Nairobi will kick off the busiest four months of the year for international climate negotiations this Monday, September 4, with the first “African Climate Summit”, culminating in a battle over the end of fossil fuels at COP28 in Dubai in December. L’Express takes stock of the issues on the eve of the start of the summit.
The Kenyan President on the move
For three days, some twenty leaders and officials from Africa and elsewhere, including UN chief António Guterres, will be welcomed in the Kenyan capital by the very active President William Ruto, who hopes that this summit will allow the continent to find a common language on development and climate in order to “propose African solutions” at the next annual UN climate conference.
In a world lagging far behind in its emission reduction targets, which are causing increasingly severe global warming for the people, the negotiations in anticipation of COP28, chaired this year by the oil and gas powerhouse of the United Arab Emirates , are marked by strong opposition on the energy future of humanity.

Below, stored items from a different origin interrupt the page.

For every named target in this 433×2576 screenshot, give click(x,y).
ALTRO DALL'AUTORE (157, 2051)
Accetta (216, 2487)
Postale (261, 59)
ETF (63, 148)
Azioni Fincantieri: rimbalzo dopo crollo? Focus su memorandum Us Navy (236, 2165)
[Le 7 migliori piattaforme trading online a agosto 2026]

Along with other African leaders, William Ruto has worked to highlight Africa’s potential as a green industrial powerhouse and to call on the international community to unlock the money for the continent. “They have clearly shown that Africa is not a victim, but a key player in solving the global climate crisis through green growth”, analysis for AFP Mavis Owusu-Gyamfi, executive vice-president of the African Center for Economic Transformation (ACET).
The stakes are high: the continent is at the forefront of global warming. “All African states are responsible for only 6% of total CO2 emissions. However, on the continent, the consequences of climate change are particularly dramatic”, recalls in a column published this Friday by Young Africa German Minister for Economic Cooperation and Development, Svenja Schulze.
An ambitious program
A success in Nairobi would give impetus to several key international meetings before COP28, first in September the G20 summit in India and the United Nations General Assembly, then in October the annual meeting of the World Bank and the Monetary Fund. International (IMF) in Marrakech.

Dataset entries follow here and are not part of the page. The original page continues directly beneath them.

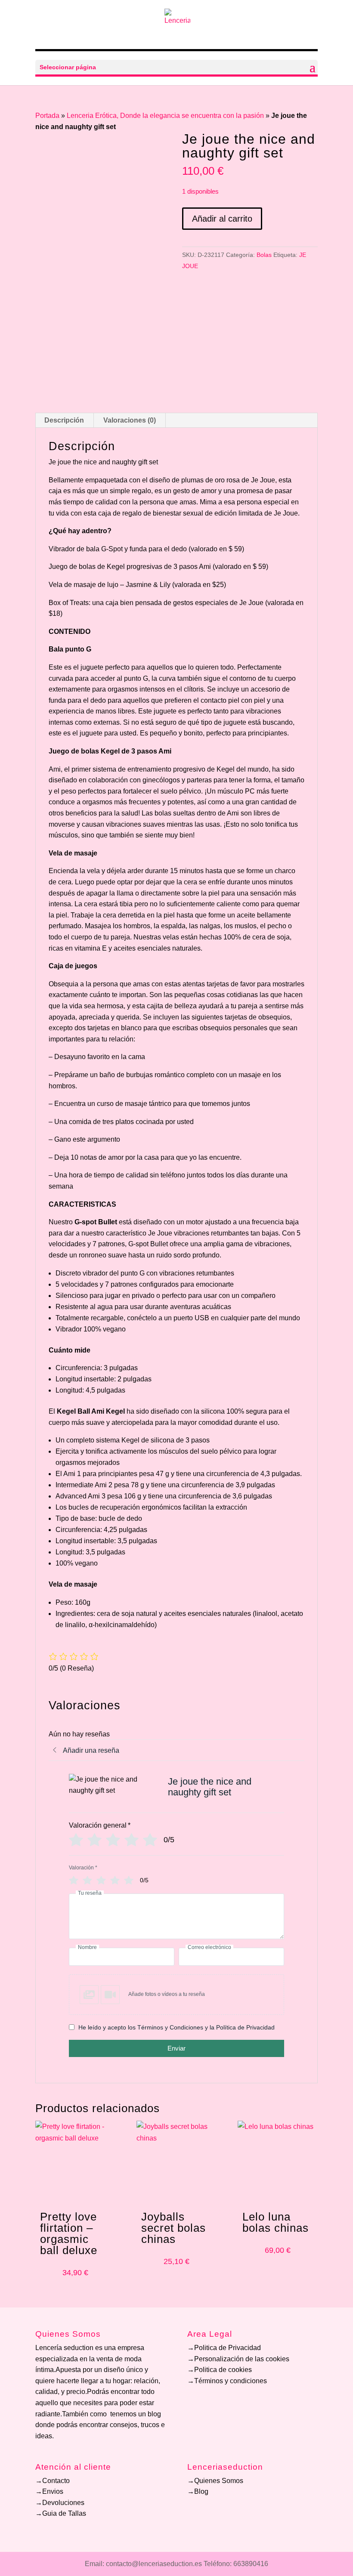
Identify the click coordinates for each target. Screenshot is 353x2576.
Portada (47, 115)
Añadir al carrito (222, 218)
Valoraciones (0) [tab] (129, 420)
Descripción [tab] (64, 420)
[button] (176, 1994)
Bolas (264, 254)
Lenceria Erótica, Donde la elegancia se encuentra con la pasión (165, 115)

To limit global warming to +1.5°C compared to the pre-industrial era envisaged by the Paris agreement, investment must reach 2,000 billion dollars per year in these countries in the space of a decade. , calculated the IMF.
A draft “Nairobi Declaration” seen by AFP, but still under negotiation, underlines Africa’s “unique potential to be an essential part of the solution”. The document cites the region’s vast renewable energy potential, its young workforce and its natural assets, including 40% of the world’s reserves of cobalt, manganese and platinum, essential for batteries and hydrogen. It also includes a commitment to triple the potential of renewable energy on the continent, from 20% of electricity in 2019 to 60% by 2030.
Financial barriers
Countries like Kenya are ahead, with about 94% of its electricity coming from renewables. But African leaders continue to point out the considerable financial obstacles for their continent, among the most vulnerable to climate change and where some 500 million people do not have access to electricity. Africa, which is home to 60% of the world’s best solar energy potential, however, only has an installed capacity similar to Belgium, the Kenyan president and the head of the International Energy Agency (IEA) recently pointed out. ). In question, in particular: only 3% of the world’s investments in the energy transition arrive in Africa, they declared.

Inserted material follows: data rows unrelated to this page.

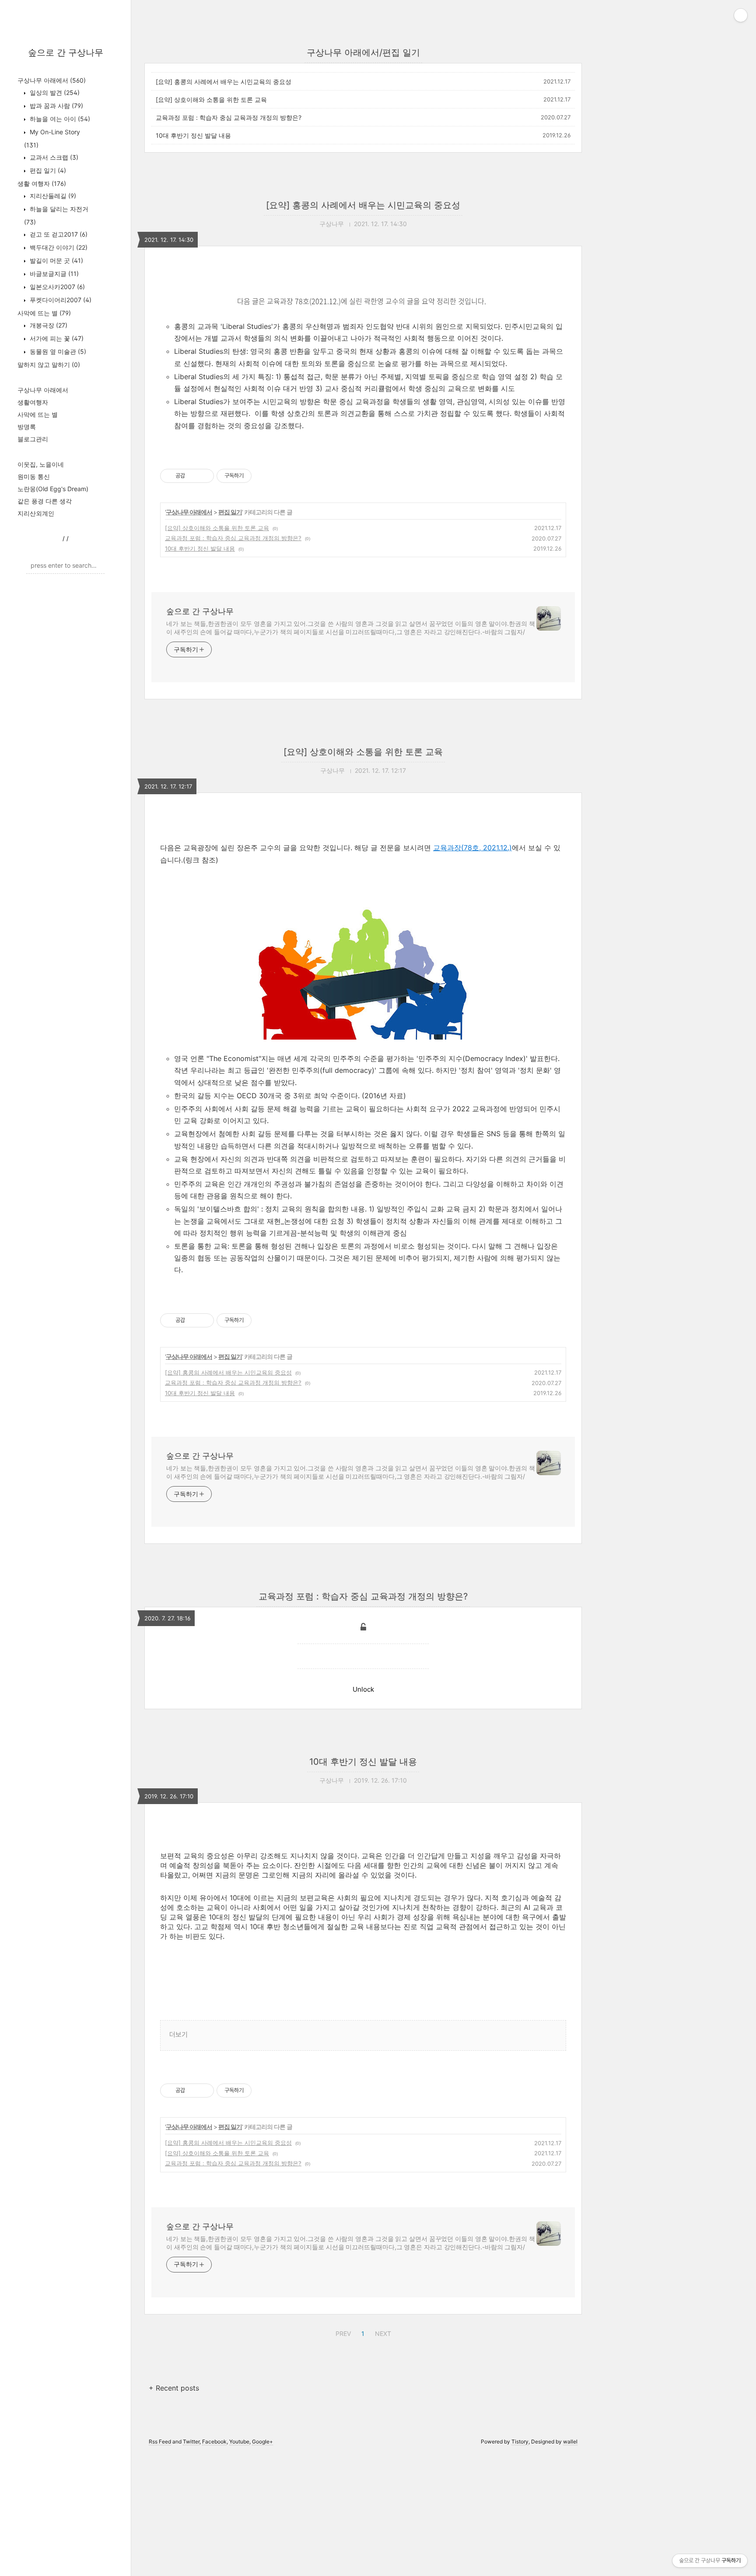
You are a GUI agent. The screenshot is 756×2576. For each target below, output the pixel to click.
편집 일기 (47, 170)
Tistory (519, 2441)
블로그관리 (33, 439)
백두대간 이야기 (58, 247)
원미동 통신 (34, 476)
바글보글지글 (53, 273)
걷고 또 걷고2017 (58, 234)
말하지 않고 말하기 (49, 364)
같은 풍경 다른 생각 (45, 501)
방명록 (27, 426)
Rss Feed (160, 2441)
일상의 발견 (54, 92)
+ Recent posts (174, 2388)
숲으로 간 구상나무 (65, 52)
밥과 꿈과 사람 (55, 105)
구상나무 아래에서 (52, 80)
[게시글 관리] (204, 475)
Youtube (239, 2441)
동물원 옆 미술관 (57, 351)
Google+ (262, 2441)
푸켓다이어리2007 (59, 300)
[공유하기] (193, 475)
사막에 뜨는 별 (44, 313)
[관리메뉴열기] (740, 15)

The debt burden in the region has skyrocketed with the Covid-19 pandemic, the Russian invasion of Ukraine and climate impacts, says the United Nations Economic Commission for Africa, warning against the risk of a “lost decade” for its development. Moreover, the rich countries have not yet kept their promise to increase their aid in the fight against climate change to 100 billion dollars a year: a promise that has not been fulfilled since 2020, which has permanently eroded the confidence of poor countries in the ability of incumbent greenhouse gas emitters to assume their responsibility.
For Mohamed Adow, director of Power Shift Africa, Africa had to distance itself from the global struggles between China, the United States and Europe. “We will thus be at the table, and certainly not on the menu, as we have been so far”, he summarizes with AFP. “We skipped the landline step, the same way this continent […] can skip the dirty energy stage and become a green leader”.